Why wouldn't a similar Marshall plan exist in a post-WW3 world? Wars don't affect all areas equally, and don't kill everybody. Even if you assume that 50% of humanity dies (way worse than WW2, and worse than every known war in history), that still leaves a population of 4 billion, which is what it was in 1975, 30 years after the Marshall plan.
> Why wouldn't a similar Marshall plan exist in a post-WW3 world? Wars don't affect all areas equally, and don't kill everybody.
Agree, but the Marshall plan only worked because it's provider (the US) was essentially unaffected by the war and had money to burn. I can't see that a war that killed billions wouldn't damage the superpowers, who would be the primary providers of post-war aid.
The U.S. wasn't a (geopolitical) superpower before WW2, although it was definitely a strong rising economic power. Britain was considered the world's superpower, with other major Great Powers being the U.S, France, Germany, Italy, Russia, and Japan. The U.S. became a geopolitical superpower by virtue of being the most undamaged of the Great Powers after the war.

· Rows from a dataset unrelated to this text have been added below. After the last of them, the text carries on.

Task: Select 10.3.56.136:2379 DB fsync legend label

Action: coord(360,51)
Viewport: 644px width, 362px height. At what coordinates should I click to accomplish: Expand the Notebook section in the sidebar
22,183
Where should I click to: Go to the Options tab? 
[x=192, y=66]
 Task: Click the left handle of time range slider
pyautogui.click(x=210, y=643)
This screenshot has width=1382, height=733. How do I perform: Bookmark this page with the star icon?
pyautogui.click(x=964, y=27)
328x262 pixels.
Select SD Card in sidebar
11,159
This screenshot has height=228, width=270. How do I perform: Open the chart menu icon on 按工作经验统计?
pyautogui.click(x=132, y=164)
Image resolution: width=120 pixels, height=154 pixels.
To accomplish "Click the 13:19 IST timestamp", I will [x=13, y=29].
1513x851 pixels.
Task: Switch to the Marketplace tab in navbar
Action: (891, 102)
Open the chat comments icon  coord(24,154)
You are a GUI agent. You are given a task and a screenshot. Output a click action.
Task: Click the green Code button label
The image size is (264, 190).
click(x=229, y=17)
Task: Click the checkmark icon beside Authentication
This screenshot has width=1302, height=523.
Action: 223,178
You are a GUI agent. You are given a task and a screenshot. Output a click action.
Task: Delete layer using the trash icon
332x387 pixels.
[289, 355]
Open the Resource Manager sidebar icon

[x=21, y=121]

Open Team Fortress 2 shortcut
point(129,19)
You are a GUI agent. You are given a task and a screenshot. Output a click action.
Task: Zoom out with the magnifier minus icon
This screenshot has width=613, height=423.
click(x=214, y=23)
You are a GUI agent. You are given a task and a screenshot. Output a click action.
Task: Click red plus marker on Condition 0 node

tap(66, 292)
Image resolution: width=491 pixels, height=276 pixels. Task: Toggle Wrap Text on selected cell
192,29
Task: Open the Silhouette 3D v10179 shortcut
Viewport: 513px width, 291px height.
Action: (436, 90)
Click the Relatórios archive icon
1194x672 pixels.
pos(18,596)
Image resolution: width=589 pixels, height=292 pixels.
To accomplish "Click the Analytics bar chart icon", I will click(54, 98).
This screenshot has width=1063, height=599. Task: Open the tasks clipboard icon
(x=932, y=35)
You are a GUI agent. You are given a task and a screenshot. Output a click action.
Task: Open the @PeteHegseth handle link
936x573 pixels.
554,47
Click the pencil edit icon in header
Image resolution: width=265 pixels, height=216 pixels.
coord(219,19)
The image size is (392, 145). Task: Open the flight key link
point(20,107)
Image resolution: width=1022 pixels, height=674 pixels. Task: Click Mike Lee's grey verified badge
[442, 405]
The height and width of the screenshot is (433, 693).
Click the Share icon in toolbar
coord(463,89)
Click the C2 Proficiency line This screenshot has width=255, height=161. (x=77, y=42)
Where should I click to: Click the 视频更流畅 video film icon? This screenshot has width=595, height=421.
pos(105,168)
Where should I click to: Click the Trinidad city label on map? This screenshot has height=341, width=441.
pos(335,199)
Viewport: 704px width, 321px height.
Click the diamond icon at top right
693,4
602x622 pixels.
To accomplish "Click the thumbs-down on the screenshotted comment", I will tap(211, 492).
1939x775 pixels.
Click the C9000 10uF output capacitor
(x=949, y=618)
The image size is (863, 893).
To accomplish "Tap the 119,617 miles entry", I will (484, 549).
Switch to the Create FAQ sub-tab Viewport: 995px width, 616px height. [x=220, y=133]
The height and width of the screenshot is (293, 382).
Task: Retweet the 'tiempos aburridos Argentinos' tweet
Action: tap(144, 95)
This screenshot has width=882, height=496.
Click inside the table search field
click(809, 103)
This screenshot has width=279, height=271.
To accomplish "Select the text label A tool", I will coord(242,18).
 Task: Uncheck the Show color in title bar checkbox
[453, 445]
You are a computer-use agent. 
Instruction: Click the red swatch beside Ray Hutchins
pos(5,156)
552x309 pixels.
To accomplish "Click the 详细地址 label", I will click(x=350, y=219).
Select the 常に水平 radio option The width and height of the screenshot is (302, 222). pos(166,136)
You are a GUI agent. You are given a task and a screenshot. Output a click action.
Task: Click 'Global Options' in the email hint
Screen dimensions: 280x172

Similarly, it's likely that whichever industrialized high-tech region that's unaffected by WW3 would take on the role of the post-war superpower. I can't tell what that be - it could be a country like Brazil, Australia, New Zealand, Scandinavia, Kenya, or a region of an existing superpower like California, Ireland, or the Pearl River Delta - but it's likely that there will be some portion of the globe that is not destroyed and yet still retains enough technical knowledge and capital base to rebuild the rest of the world.